A Red Deer apartment building owner who is fed-up with crime wants the city to light up his back alley parking stalls.

Terry Welty said tenants cars are constantly being broken into behind his building at 4021-50A St. and personal items stolen. As well, pad locks have been forced on his backyard sheds and two abandoned stolen vehicles were once left in his building’s parking stalls.

His 18-suite Ambassador Apartments is located right across the back alley from the Little Ice Cream and Soda Shop, as well as a consignment clothing store and an artist studio on Michener Hill.

Because of the large number of cars and trucks usually parked in that lane, Welty said “it’s easy for thieves to weave in and out of vehicles. Footprints and bicycle tracks prove this point…

“Our video surveillance, extra locks and security dog have only prompted thieves to now cover their faces ” — even during daylight hours, he added.

Welty asked the city to put extra lights on a power pole behind his building, but was told the city won’t do this.

While some commercial alleys in the downtown have lights, Jim Jorgensen, manager of City of Red Deer’s Electric Light and Power department, said he knows of no alleys that are lit up by the city outside the downtown.

Welty thinks it is time to reconsider the city’s policy on back lane lighting, since crime from the downtown is now spilling over into his area and other boundary neighbourhoods.

He has faced many break-ins, thefts and vandalism. This summer, two young people with a crowbar entered the open foyer, pried out the metal row of mailboxes, and took off with them. He assumed they wanted the letters inside either for potential cheques, or for identity theft purposes.

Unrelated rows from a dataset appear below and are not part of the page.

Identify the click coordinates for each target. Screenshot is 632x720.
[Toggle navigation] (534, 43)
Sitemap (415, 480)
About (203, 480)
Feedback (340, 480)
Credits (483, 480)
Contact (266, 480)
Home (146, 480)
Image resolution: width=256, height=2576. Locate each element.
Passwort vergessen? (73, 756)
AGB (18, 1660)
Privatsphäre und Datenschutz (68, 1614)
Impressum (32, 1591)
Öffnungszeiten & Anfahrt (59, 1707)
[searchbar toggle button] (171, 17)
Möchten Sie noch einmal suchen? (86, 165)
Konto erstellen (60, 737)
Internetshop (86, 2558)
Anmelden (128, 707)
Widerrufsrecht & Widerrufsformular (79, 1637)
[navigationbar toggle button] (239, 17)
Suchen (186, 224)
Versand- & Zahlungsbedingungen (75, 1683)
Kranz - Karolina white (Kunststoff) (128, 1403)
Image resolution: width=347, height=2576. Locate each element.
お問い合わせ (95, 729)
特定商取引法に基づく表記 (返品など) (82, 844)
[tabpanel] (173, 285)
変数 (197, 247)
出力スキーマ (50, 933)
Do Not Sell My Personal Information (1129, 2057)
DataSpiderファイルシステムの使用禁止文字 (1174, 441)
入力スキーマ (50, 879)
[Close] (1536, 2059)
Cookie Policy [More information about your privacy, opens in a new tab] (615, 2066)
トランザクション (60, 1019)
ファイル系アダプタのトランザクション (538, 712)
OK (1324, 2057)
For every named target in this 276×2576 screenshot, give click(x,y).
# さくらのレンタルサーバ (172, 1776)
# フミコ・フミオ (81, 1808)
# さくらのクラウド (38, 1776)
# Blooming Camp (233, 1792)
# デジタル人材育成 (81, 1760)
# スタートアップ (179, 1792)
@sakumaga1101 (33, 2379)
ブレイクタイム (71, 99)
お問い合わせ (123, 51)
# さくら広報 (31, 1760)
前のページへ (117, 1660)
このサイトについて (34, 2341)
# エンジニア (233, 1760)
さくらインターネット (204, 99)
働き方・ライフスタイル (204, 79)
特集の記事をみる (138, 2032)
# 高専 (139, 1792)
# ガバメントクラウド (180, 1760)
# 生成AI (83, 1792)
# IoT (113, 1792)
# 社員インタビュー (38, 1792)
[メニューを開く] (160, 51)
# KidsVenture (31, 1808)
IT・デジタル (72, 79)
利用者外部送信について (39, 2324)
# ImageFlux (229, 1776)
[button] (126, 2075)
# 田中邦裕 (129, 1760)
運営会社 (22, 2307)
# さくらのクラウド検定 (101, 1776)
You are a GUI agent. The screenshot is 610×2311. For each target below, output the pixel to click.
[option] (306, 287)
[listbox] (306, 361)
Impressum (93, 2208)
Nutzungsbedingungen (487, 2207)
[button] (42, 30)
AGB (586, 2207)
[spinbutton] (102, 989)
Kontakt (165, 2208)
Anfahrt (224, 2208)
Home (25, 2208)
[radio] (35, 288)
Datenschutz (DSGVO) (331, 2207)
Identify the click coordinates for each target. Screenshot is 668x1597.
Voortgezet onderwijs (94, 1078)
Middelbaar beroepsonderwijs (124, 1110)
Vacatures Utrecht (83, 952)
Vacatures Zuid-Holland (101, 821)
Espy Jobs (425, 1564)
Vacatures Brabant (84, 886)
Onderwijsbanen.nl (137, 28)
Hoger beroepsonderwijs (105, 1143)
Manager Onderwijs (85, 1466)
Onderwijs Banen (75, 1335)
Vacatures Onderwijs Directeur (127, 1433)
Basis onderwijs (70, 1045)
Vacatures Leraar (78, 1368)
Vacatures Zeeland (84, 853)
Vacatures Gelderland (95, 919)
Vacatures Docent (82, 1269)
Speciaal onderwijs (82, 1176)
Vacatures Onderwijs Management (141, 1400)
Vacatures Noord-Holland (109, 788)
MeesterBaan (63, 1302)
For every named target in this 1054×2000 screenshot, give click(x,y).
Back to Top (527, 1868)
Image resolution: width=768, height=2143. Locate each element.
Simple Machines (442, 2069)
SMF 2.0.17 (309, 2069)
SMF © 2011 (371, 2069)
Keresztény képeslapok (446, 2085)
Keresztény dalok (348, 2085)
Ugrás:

Welty said he had to replace the mailboxes at a cost of $2,500. He now locks both the front door and interior foyer doors. He also now has security cameras.

At one point a thief, who likely followed a tenant into the building, used a crowbar to get into the locked laundry room. Welty said he then pried off the entire top section of the washer and drier in order to carry off the coin boxes, which couldn’t be otherwise removed.

The laundry machines were ruined, said Welty, who also had doors to janitorial cupboards wrecked by a thief.

While he believes crime in Red Deer had been bad for about 15 years, Welty believes it’s grown worse recently with drug use. He recognizes back lane lighting is only a “partial and temporary solution” to the larger crime and opioid addiction issues, but he believes it’s better than nothing.

If the city doesn’t want to pay for lights, he said he’s willing to buy some motion-sensor-activated lights, but needs permission to attach them to the power poles near his parking lot.

Jorgensen said anything added to power poles could interfere with access to the transmission system, so is not allowed. But he noted Welty is free to erect his own lights on his own property.